Luckily I’ve had my Steam deck with me, and that thing pack quite a punch. But of course I didn’t want to install all the dependencies and tools required for the development directly onto the SteamOS, besides there are some serious restriction when it comes to installing non steam thing onto it. My solution was to create a virtual machine and run stripped down version of my workstations OS on it. This is were Nixos shines, thanks to it’s declarative configuration I was able to prepare iso without graphical interface on it in minutes. Not the only thing left was to fire up virtual machine with it and I was of to the races. That proved to be harder then expected. SteamOS is based on arch linux, so I hoped I would just pacman -S qemu and everything would work out, but SteamOS is by default read only to prevent users messing up the system. You can remove the read only protection by most things are wiped when the os is updated, not ideal, but would probably work for the time being. But I wasn’t happy with this solution. One folder that’s never wiped my the update is user home folder. However most package managers are not using it and you cannot just reconfigure them, but there’s one. One I didn’t even know works on linux.

Brew

Brew is surprisingly not MacOS only package manager. The support for linux is limited but luckily the qemu package is provided also for linux. Using qemu directly wasn’t my fist choice since I was unfamiliar with it. But I wasn’t able to find any gui or helper tools that I would be able to easily install onto steam deck.

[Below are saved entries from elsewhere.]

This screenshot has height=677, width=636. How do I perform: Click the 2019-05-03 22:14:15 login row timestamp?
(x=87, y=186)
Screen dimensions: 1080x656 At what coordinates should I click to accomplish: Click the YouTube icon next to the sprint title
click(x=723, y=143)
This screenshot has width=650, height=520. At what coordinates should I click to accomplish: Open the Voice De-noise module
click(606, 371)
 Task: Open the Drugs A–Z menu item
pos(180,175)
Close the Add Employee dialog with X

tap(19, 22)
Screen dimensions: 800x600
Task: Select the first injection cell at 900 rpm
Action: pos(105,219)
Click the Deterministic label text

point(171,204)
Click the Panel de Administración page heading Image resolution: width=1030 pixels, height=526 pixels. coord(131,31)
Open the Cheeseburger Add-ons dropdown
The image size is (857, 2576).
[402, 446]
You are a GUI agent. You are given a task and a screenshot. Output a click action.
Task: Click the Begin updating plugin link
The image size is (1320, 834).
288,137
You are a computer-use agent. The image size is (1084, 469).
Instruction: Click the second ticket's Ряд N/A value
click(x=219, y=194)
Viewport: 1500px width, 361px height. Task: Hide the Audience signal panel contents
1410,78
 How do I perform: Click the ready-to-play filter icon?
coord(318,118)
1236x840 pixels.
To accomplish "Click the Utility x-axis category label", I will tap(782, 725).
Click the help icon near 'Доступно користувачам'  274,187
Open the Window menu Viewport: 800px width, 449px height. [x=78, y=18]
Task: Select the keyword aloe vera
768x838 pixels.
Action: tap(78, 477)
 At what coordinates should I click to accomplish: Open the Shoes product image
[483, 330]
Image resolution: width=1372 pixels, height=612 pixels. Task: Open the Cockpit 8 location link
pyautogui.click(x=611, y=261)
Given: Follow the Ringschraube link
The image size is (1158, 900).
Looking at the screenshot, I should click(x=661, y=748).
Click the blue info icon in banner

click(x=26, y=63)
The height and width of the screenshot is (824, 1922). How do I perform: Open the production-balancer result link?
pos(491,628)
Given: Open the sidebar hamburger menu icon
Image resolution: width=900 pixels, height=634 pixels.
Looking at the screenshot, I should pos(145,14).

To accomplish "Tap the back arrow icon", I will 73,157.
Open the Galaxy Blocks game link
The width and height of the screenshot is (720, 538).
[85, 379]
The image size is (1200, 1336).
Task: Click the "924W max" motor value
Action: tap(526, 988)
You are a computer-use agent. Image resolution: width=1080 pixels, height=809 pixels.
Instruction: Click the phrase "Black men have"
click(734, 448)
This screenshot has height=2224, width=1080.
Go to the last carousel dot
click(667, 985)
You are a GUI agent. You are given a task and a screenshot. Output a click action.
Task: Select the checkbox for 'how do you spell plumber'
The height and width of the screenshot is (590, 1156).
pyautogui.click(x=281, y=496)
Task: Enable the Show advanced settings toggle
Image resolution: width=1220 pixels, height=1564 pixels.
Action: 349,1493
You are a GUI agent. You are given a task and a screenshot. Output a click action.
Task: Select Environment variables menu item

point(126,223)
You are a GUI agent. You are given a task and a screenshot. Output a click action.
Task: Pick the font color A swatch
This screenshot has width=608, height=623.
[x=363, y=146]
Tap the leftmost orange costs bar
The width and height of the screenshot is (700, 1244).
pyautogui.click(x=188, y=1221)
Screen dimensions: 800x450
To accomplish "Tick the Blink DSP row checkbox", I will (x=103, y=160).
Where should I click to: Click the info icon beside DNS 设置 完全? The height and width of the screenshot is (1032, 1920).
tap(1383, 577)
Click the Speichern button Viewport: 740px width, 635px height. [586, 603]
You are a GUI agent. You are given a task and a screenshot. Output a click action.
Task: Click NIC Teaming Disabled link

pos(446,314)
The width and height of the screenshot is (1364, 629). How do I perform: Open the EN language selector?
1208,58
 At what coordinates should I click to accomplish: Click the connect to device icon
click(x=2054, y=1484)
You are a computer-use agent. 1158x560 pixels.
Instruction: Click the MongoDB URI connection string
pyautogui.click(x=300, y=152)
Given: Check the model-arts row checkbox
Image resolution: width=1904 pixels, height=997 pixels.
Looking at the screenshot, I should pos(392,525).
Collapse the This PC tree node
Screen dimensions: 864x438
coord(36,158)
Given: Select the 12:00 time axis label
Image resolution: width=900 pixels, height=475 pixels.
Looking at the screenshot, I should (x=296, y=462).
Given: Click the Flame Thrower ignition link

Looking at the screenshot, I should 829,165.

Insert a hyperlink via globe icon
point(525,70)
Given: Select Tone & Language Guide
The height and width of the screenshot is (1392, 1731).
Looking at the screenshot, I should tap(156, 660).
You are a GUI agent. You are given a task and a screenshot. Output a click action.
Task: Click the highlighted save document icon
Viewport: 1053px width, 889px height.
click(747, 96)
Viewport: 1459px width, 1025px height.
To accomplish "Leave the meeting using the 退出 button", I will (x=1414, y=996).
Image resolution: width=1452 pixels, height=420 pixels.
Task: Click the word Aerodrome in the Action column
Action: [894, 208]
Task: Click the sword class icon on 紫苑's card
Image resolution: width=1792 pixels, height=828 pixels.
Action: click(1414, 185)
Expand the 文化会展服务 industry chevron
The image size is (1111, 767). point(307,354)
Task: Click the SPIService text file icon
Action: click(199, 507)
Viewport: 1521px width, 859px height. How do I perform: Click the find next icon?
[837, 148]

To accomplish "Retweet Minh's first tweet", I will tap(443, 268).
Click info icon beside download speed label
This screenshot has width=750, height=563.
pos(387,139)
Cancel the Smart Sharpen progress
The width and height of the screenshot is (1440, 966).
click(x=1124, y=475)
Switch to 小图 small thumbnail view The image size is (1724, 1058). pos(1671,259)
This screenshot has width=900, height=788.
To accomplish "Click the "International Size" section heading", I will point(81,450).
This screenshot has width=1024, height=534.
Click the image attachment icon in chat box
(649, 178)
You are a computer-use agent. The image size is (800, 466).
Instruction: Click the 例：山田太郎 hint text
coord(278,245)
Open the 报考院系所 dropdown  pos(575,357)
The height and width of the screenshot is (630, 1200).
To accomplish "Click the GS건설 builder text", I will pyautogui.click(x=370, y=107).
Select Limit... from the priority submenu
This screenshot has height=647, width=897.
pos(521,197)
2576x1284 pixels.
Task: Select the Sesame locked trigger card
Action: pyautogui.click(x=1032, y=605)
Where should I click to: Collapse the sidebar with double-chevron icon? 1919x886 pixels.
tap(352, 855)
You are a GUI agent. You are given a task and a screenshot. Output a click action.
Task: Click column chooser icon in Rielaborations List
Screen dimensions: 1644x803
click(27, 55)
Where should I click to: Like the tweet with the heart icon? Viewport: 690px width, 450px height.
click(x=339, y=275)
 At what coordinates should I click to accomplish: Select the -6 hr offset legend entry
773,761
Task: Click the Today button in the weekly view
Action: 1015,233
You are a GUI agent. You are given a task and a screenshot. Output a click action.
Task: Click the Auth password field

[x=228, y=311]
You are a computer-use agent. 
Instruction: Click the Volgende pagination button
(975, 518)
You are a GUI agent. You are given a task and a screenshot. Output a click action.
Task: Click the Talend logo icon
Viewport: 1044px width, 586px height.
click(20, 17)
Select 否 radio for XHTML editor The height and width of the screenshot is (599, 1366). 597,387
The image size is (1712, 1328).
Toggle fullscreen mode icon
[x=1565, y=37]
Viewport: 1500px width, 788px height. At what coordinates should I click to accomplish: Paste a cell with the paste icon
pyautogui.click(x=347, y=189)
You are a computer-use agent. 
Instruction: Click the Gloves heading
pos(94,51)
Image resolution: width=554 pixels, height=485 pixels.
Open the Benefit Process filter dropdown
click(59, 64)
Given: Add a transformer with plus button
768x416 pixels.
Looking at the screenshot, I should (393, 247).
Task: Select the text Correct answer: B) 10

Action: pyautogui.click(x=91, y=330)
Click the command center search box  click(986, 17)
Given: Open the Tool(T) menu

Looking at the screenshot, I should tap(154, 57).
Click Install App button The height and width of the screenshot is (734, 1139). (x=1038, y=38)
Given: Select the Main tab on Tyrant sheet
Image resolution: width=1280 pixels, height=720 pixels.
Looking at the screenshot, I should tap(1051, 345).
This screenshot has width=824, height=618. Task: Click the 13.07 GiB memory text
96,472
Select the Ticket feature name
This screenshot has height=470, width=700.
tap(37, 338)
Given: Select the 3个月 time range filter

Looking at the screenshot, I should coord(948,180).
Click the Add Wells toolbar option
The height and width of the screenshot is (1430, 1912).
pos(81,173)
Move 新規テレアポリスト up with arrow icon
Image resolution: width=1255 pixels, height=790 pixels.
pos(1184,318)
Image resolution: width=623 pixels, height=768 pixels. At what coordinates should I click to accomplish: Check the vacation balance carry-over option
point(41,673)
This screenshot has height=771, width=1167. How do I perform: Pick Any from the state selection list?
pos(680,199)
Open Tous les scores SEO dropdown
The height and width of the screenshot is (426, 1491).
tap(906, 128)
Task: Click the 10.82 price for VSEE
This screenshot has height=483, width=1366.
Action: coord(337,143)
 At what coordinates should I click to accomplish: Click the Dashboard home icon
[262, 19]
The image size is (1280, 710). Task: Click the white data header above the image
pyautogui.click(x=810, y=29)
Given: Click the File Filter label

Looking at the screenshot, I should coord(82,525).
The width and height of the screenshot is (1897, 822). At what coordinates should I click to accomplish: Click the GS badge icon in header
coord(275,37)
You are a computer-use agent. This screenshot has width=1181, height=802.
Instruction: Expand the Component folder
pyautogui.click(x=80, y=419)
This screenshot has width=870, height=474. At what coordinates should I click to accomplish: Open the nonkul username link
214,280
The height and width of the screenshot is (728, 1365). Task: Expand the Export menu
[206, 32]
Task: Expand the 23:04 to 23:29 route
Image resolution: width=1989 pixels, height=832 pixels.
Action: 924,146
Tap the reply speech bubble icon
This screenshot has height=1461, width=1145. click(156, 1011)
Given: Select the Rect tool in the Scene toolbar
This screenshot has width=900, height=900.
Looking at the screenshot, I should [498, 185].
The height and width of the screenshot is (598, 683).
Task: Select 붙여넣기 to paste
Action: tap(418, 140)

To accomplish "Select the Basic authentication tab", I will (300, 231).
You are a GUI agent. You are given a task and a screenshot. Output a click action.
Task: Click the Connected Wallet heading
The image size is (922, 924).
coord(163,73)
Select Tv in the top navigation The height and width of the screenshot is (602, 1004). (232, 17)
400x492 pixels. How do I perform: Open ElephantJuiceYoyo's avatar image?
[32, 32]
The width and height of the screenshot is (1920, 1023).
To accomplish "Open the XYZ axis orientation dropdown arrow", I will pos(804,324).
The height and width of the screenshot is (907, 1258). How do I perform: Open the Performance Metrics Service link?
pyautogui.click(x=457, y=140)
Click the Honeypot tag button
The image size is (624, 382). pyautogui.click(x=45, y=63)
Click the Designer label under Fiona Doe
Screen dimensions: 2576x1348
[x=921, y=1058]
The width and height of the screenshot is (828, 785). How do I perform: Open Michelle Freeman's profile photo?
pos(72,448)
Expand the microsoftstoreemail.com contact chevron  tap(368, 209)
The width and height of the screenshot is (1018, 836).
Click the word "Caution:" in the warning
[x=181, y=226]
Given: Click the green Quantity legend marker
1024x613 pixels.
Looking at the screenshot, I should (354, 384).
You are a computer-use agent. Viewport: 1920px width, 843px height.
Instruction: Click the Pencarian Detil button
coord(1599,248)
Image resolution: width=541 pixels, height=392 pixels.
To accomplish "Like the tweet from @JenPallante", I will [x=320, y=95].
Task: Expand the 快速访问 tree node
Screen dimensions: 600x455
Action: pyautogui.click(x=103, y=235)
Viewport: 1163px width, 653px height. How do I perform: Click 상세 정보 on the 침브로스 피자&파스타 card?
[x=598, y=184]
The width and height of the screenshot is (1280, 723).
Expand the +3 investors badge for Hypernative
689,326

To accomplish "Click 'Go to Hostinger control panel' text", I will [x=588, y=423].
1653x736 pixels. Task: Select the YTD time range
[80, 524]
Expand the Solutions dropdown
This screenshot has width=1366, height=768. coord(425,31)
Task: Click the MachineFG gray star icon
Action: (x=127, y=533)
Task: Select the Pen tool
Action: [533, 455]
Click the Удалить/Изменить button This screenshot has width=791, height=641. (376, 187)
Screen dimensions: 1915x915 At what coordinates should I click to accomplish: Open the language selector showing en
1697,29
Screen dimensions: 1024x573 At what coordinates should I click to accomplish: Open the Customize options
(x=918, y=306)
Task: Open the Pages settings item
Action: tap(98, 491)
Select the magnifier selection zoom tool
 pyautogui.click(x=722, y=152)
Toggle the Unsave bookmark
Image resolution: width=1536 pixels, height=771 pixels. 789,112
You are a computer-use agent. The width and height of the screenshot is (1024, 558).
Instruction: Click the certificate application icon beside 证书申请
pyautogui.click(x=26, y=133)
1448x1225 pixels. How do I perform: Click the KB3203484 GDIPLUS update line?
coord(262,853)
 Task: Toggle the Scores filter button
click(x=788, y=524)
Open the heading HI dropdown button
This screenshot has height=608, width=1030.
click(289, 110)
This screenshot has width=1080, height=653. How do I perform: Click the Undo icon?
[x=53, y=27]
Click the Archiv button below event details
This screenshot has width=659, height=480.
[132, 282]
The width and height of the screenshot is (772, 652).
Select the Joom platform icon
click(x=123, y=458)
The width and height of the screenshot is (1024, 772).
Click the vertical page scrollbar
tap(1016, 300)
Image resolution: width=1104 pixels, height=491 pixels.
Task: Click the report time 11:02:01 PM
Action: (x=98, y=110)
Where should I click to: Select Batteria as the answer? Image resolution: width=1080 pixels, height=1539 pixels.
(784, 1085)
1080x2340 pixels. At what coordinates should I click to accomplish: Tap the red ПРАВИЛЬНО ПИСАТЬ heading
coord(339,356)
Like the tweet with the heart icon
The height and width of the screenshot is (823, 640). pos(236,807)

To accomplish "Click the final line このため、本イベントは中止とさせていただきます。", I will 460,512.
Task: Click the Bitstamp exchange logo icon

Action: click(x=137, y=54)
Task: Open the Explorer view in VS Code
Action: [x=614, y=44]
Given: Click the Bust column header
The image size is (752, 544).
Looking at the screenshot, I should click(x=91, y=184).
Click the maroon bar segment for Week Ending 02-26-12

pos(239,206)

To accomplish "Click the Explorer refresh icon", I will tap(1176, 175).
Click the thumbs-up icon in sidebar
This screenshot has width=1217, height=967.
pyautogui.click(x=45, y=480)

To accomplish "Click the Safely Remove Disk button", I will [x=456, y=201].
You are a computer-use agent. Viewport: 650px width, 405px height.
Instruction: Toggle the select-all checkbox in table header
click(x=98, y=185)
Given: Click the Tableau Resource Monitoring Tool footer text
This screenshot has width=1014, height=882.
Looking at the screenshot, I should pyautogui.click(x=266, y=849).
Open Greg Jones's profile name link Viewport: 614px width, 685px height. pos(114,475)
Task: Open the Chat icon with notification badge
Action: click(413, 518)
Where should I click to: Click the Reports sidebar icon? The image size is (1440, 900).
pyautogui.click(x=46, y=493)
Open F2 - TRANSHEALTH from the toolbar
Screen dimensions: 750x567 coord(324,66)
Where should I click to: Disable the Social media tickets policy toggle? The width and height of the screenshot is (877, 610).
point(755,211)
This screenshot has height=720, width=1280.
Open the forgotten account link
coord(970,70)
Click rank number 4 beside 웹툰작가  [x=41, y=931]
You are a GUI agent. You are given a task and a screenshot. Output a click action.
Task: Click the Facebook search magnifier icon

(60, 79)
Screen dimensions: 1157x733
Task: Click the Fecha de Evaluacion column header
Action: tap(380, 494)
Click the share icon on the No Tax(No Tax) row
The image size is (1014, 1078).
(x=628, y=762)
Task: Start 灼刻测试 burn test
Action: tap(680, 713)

Even starting the virtual machine was a challenge but mainly because I didn’t know what I was doing. In the end I create a disk image that was stored on external ssd disk, which I connected everytime I wanted to switch from gaming to work, installed nixos and I was ready to work.

Experience

As unconventional portable workstation the Steam deck in combination with external ssd and lightweight laptop is surprisingly good. I didn’t have any issues the whole month and my workflow was totally unchanged. And it’s nice that the laptop stays cool and quiet, since tropical weather was a challenge for it without running anything. This goes to show how great and versatile linux can be. Cannot image being able to do this so easily on Windows base handheld, but who knows.